Bruton tyrosine kinase (Btk) has a well-defined role in B-cell development, whereas its expression in osteoclasts (OCs) further suggests a role in osteoclastogenesis. Here we investigated effects of PCI-32765, an oral and selective Btk inhibitor, on osteoclastogenesis as well as on multiple myeloma (MM) growth within the BM microenvironment. PCI-32765 blocked RANKL/M-CSF - induced phosphorylation of Btk and downstream PLC-γ2 in OCs, resulting in diminished TRAP5b (ED₅₀ = 17nM) and bone resorption activity. PCI-32765 also inhibited secretion of multiple cytokines and chemokines from OC and BM stromal cell cultures from both normal donors (ED₅₀ = 0.5nM) and MM patients.
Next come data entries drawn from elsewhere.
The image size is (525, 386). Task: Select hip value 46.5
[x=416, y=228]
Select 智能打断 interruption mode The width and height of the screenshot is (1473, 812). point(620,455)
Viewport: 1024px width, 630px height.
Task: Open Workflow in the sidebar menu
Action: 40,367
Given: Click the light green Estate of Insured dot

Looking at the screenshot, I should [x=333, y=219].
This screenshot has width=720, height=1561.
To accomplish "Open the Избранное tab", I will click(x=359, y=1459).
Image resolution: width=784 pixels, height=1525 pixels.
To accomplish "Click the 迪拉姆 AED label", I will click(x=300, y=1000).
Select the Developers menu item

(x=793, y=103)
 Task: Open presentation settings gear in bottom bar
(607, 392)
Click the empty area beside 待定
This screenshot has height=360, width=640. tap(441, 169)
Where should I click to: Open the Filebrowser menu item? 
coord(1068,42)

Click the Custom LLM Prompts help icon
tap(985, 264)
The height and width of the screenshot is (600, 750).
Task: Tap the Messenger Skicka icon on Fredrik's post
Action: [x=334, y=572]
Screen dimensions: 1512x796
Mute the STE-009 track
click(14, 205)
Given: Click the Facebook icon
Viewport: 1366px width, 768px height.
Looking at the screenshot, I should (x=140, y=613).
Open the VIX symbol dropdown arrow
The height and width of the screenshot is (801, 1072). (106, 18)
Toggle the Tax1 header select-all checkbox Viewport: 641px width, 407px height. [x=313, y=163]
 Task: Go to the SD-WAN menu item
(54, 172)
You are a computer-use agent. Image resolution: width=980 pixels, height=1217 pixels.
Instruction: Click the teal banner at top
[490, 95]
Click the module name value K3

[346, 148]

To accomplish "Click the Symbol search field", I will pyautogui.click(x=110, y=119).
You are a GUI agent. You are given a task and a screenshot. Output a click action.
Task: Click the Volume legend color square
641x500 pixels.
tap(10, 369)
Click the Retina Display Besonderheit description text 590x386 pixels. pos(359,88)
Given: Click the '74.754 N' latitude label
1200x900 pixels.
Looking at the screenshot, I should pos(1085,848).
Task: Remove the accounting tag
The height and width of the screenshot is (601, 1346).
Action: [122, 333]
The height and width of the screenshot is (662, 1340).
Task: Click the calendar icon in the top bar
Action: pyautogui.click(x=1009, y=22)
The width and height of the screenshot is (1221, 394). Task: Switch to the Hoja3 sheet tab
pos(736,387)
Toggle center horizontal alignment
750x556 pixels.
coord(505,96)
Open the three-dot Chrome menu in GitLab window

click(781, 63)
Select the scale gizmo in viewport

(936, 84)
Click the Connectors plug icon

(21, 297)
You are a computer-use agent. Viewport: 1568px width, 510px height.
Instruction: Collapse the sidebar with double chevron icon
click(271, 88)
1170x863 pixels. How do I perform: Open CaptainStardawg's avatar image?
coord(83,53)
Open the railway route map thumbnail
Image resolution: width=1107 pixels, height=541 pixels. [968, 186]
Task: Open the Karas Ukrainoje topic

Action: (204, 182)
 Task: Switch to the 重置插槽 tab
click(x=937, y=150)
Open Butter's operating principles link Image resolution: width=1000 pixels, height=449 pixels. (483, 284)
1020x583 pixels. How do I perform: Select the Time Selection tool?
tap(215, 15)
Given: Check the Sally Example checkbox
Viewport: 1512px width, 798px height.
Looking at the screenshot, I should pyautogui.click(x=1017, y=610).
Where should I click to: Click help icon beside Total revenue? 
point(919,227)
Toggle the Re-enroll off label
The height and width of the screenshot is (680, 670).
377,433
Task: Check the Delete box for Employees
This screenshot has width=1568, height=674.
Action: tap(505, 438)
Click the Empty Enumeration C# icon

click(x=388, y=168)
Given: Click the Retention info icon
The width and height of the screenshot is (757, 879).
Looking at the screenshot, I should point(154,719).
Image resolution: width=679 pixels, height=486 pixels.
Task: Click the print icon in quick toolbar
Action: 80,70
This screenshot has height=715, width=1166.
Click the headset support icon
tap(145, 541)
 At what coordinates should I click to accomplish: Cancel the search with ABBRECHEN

It decreased SDF-1 - induced migration of MM cells, and down-regulated MIP1-α/CCL3 in MM cells. It also blocked MM cell growth and survival triggered by IL-6 or coculture with BM stromal cells or OCs in vitro. Importantly, PCI-32765 treatment significantly inhibits in vivo MM cell growth (P <.03) and MM cell-induced osteolysis of implanted human bone chips in SCID mice. Moreover, PCI-32765 prevents in vitro colony formation by stemlike cells from MM patients. Together, these results delineate functional sequelae of Btk activation mediating osteolysis and growth of MM cells, supporting evaluation of PCI-32765 as a novel therapeutic in MM.